Senate Bill SB 201, introduced by Mark DeSaulnier, D-Walnut Creek, 7th Senate District, creates a new Flexible Purpose Corporation (FPC).

This law allows a firm to integrate its for-profit philosophy with a special purpose mission that is similar to a charitable or public purpose.

With an FPC, consideration of the impact of director actions extends beyond shareholders, employees and customers to also encompass suppliers, creditors, society and/or the environment. However, no third party standard is required to measure and assess these effects under provisions prescribed for a FPC. 

Instead, a comprehensive section of an FPC’s annual report, containing a detailed analysis of efforts by officers of the corporation to meet special purpose goals, would be required to specify objectives and measures taken to achieve them.

California has become the first state to enact a Flexible Purpose Corporation statute.

Six states already have enacted laws similar to California’s AB 361 Benefit Corporation law, including New York, New Jersey, Vermont, Maryland, Virginia and Hawaii. In addition, comparable legislation is pending in Colorado, Michigan, North Carolina and Pennsylvania.

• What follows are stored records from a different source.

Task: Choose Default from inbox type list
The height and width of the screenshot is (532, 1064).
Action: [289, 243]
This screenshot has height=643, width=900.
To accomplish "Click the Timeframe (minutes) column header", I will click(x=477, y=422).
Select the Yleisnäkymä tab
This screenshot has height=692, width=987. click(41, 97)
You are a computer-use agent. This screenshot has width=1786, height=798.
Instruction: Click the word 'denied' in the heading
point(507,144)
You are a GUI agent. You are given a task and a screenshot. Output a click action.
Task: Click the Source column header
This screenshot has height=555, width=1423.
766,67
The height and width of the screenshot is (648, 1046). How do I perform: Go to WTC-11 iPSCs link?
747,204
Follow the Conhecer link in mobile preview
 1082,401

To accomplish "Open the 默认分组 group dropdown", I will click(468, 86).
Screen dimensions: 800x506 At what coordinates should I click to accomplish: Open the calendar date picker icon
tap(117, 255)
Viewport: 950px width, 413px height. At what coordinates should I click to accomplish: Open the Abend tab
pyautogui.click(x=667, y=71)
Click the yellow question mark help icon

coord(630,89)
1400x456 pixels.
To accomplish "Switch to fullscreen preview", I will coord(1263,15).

“Until January 1, the business judgment rule required California companies to operate exclusively to maximize shareholder value, with social responsibility subordinated to the director’s fiduciary responsibility,” said Ron Wargo, partner with Friedemann Goldberg LLP.  “Now corporate officers can also make social concerns part of their decision-making process.”

He said he is interested in seeing which firms embrace the new entities. “Frankly, given the higher legal and accounting costs associated with public disclosures, I would dissuade clients from rushing into this. In theory, investors participating in these hybrid models go in knowing that their profits may not be as high and are OK with that.”

The two new corporate forms introduce protection for companies wishing to create a business model “that emphasizes a triple bottom line of people, the planet and profits,” according to Assembly Member Jared Huffman.

Tanya Narath, executive director, CEO and a fellow of the Leadership Institute for Ecology and the Economy, believes that collectively these bills represent a positive step forward.

“I’m excited that they passed. There is a strong interest in creating freen enterprise and the North Bay is becoming known for its sustainable businesses."

She said Sonoma County is home to several companies already certified as B (Benefit) Corporations by B-Labs, a nonprofit that has developed a process for assessing a company’s social and environmental impacts.

 “These days many investors are looking to help fund companies that truly operate, or plan to operate, in a sustainable fashion,” Ms. Narath said.     

Proponents of AB 361 say that this new corporate entity:

Expands the corporate purpose to consider society and the environment in addition to profits.

Expands accountability of directors to include consideration of society and the environment.

Expands transparency through the publication of an annual benefit report on the company’s overall social and environmental performance assessed against an independent, third party standard -- while also disclosing the criteria upon which decisions based on these standards were made.

Proposed benefits of a benefit corporation include:

Greater access to social impact investing due to increased accountability and the recognizable corporate branding as a socially-oriented entity.

Legal protection for directors and officers in their more broadly defined roles of maximizing profits and ensuring social/environmental considerations.

Marketing opportunities allowing consumers to distinguish, in a real and ascertainable fashion, between a business that claims to be responsible and one that is responsible.

Rob Rutherfurd, with the law firm of Anderson Zeigler Disharoon Gallagher & Gray, says these new entities “help  to clarify the role of directors and enable them to think about the interests of other constituencies, besides shareholders.”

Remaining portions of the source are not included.